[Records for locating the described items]
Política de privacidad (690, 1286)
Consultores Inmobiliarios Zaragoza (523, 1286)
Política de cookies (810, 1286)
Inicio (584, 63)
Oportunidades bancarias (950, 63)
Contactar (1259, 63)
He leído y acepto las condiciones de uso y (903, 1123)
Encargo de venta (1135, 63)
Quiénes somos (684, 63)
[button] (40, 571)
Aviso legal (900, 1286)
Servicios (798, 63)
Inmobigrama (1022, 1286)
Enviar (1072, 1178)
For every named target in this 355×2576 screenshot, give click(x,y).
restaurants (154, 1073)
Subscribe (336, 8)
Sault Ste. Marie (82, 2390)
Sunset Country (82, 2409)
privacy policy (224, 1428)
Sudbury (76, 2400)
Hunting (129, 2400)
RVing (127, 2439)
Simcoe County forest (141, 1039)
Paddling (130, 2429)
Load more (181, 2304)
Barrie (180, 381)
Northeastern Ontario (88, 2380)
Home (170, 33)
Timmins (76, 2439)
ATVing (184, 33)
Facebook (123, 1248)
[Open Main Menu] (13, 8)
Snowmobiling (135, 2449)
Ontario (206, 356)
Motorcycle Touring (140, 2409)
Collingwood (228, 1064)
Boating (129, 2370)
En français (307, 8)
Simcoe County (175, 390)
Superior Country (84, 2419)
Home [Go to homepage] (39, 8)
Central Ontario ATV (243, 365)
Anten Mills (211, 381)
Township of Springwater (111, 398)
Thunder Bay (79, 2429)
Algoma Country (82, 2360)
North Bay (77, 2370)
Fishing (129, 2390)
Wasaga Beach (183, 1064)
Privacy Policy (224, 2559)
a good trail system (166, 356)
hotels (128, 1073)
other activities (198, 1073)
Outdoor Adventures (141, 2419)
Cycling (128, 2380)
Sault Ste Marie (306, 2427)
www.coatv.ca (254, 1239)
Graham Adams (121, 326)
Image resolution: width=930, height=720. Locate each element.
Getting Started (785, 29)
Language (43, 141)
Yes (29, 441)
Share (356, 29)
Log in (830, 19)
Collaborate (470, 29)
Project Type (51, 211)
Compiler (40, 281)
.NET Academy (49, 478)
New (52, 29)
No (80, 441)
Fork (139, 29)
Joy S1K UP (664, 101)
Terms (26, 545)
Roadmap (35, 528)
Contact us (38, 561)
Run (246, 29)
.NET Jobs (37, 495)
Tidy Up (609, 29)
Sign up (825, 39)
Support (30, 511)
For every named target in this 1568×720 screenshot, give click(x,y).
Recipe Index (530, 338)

* **Given task**
Scale every coordinate in the answers by 1.5, rounding to whole numbers with halves going up, and write out again each line from the start of the listing through the line containing "He leído y acepto", both ends included. Keep the text of each line as it stands.

* **Task output**
Política de privacidad (1035, 1929)
Consultores Inmobiliarios Zaragoza (785, 1929)
Política de cookies (1215, 1929)
Inicio (876, 95)
Oportunidades bancarias (1425, 95)
Contactar (1889, 95)
He leído y acepto las condiciones de uso y (1355, 1685)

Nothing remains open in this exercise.